(Beginning of TEXT PASSAGE)
This was a cross-sectional study, conducted in the Department of Obstetrics and Gynecology at Aga Khan University Hospital, Karachi, Pakistan, over a period of six months. The aim of the study was to assess the outcome in terms of the birth experience, cervical dilatation on arrival to the labor ward, and demand for pharmacological analgesia by the pregnant women arriving for delivery to the labor and delivery suite of the hospital who attended at least one antenatal class. We also aimed to compare the positive childbirth experience with the number of antenatal classes attended by these women using a validated Questionnaire for Assessing the Childbirth Experience (QACE) questionnaire [9]. Pregnant women aged 18 to 45 years, between gestational ages of 37 to 42 weeks, with singleton, cephalic presentation babies, who were booked during their first or second trimesters, and attended at least one antenatal class were invited to participate. Among these women, those who had comorbidities, including maternal medical, obstetrical, or psychological illnesses, or who suffered from prolonged rupture of membranes, fetal growth restriction, history of maternal infertility, oligo or polyhydramnios, or had any contraindication to vaginal delivery or had to undergo induction of labor were excluded.

Sample size and technique

The sample size was achieved using the WHO sample size calculator by taking statistics for three antenatal visits at 36.4%, a margin of error of 8%, and a 95% confidence level. The estimated sample size is 139 [4]. This was a non-probability consecutive sampling technique.

Data collection, measures, and tools

Following approval from the institutional ethics review committee, all laboring women arriving at the labor and delivery suite of Aga Khan University Hospital for delivery and fulfilling inclusion criteria were enrolled for the study after obtaining informed consent. Educational classes are offered to the expecting couple at any time in the prenatal period at the hospital aiming to prepare them for the current pregnancy experience, labor, birth, and early parenthood. A total of four antenatal classes are conducted by the department, one each week. The women are invited at booking, which is usually during the first or second trimester, but they are invited in their second trimester. They teach how to deal with the discomforting symptoms of pregnancy, how to cope with the problems experienced in the second and third trimesters, and to identify true labor correctly, what to do in early labor while at home, and when to go to the hospital, how to cope with the labor experience, and then breastfeeding and care of the newborn, along with self-care during the postpartum period, respectively in these sessions. As the antenatal care appointments in the hospital cover the problems of the second and third trimesters, management of early labor in terms of analgesia at home, labor experience, and immediate post-partum self-care is taught in each class in incremental ways.
(End of TEXT PASSAGE)
(Beginning of DATASET)
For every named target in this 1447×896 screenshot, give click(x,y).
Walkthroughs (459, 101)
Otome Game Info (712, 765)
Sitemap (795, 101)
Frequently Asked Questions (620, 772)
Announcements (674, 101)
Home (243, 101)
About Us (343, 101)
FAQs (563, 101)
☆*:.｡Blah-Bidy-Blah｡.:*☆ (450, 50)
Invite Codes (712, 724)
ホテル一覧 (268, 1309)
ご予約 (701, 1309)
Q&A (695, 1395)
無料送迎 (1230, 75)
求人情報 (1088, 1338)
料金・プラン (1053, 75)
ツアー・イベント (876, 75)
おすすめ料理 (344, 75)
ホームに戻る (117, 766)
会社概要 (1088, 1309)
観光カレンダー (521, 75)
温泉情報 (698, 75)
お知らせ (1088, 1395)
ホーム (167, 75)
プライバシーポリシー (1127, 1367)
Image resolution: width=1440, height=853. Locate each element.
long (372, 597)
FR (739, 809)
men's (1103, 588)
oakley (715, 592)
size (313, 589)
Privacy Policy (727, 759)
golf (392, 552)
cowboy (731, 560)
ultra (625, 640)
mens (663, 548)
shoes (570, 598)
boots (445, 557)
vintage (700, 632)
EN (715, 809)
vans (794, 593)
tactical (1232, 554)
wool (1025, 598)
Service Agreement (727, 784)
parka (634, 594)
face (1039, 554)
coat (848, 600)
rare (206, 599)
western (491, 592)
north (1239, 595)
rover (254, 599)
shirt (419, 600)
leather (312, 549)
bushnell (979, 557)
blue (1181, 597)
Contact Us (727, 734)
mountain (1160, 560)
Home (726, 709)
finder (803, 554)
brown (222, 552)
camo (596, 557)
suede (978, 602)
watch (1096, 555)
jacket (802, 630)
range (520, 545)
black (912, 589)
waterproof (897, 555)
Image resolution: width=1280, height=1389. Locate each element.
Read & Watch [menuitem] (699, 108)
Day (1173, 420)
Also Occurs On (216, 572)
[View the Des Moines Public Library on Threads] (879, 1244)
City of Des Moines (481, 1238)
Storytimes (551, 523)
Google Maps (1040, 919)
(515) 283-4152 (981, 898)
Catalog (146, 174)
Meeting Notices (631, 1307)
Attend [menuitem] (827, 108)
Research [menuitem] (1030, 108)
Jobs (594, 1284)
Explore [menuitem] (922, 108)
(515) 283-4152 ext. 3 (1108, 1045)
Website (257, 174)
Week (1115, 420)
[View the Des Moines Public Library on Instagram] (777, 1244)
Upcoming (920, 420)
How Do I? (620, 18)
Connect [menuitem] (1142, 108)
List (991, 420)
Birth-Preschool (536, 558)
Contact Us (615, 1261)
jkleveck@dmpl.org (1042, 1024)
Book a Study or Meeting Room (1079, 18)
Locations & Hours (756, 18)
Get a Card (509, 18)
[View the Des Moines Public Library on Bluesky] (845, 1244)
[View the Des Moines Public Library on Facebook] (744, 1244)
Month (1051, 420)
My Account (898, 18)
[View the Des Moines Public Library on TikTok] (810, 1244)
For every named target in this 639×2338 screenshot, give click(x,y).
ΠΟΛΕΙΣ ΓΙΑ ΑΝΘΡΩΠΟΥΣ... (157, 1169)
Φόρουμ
(End of DATASET)
▶ [BRIEF]: Reproduce the part of the study methods passage that begins with the words "Sample size and" and stops after "consecutive sampling technique.". Keep every word the same.

▶ [RESPONSE AREA]:
Sample size and technique

The sample size was achieved using the WHO sample size calculator by taking statistics for three antenatal visits at 36.4%, a margin of error of 8%, and a 95% confidence level. The estimated sample size is 139 [4]. This was a non-probability consecutive sampling technique.